Team
- Curling club: Kilgraston & Moncrieffe
- Skip: Chuck Hay
- Third: John Bryden
- Second: Alan Glen
- Lead: Jimmy Hamilton

Curling career
- Member Association: Scotland
- World Championship appearances: 5 (1963, 1965, 1966, 1967, 1968)

Medal record
Curling
World Men's Championship
| Gold medal – first place | 1967 Perth |  |
| Silver medal – second place | 1963 Perth |  |
| Silver medal – second place | 1966 Vancouver |  |
| Silver medal – second place | 1968 Point-Claire |  |
Scottish Men's Championship
| Gold medal – first place | 1963 |  |
| Gold medal – first place | 1965 |  |
| Gold medal – first place | 1966 |  |
| Gold medal – first place | 1967 |  |
| Gold medal – first place | 1968 |  |
| Silver medal – second place | 1964 |  |

= Alan Glen (curler) =

Scottish curler

Alan Glen is a Scottish curler.

He played second on Chuck Hay's team out of the Kilgraston & Moncrieffe Curling Club in Perth, Scotland during a very successful run in the 1960s.
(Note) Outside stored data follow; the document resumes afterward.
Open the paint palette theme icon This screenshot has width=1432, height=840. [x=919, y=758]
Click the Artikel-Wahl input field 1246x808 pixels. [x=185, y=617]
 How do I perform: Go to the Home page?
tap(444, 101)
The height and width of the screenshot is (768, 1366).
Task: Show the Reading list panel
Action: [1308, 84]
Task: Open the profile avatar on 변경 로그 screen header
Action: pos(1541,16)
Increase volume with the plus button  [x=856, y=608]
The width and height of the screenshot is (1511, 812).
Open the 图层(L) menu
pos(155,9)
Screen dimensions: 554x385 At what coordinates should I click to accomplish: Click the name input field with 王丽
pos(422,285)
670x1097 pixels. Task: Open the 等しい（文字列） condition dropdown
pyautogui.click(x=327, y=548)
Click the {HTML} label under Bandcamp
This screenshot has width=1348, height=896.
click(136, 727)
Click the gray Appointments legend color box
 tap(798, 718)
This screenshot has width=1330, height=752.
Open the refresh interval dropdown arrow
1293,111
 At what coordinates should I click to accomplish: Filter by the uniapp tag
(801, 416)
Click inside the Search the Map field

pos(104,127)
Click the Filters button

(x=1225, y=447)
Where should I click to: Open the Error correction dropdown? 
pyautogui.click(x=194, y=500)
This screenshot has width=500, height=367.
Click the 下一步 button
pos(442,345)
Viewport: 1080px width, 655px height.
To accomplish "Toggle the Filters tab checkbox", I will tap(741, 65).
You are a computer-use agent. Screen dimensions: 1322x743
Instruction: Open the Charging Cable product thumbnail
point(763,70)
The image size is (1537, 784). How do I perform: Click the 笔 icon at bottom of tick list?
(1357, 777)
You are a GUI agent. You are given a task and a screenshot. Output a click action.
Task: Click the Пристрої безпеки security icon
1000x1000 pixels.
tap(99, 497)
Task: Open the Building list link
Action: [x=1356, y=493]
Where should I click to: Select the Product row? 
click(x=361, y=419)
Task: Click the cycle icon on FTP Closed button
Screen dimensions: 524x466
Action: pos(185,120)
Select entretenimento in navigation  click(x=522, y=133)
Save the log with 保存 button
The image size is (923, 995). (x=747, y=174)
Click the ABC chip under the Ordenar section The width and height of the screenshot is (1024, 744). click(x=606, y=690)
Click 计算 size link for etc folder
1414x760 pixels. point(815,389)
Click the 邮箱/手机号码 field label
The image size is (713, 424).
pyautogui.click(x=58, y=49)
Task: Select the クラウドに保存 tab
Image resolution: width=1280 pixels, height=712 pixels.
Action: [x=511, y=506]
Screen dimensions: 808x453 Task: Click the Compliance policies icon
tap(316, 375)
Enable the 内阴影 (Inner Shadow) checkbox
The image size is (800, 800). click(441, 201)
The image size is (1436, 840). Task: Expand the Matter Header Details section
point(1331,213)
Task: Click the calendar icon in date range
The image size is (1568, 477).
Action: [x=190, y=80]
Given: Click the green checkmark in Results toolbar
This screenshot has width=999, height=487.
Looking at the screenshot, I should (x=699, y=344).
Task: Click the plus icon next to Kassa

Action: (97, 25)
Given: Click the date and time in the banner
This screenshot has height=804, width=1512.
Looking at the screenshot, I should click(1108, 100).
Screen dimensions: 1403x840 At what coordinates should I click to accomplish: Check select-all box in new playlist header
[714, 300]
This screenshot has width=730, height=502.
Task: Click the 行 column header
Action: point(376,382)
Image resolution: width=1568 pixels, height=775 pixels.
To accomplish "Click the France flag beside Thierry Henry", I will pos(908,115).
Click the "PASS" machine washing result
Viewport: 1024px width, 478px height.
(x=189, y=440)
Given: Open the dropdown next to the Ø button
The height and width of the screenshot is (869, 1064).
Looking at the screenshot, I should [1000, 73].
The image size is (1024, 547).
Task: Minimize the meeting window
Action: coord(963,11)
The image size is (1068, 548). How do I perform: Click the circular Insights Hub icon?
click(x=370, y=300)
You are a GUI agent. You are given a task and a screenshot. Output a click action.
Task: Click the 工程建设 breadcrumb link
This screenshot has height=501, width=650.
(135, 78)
In the span of six years the team won the Scottish Men's Championship five times, earning them the right to represent Scotland at the World Curling Championships in those years. At World's in 1963, 1966, and 1968 the Hay rink took home the silver medal, with Canada winning the Championship each of those years. At the 1967 World Men's Championship they defeated Team Sweden, skipped by Bob Woods, in the final to win Scotland's first World Men's Championship.

In 1983 Glen skipped his team of Murray Melville, Scott Symon, and Leonard Dudman to victory at the Perth Masters.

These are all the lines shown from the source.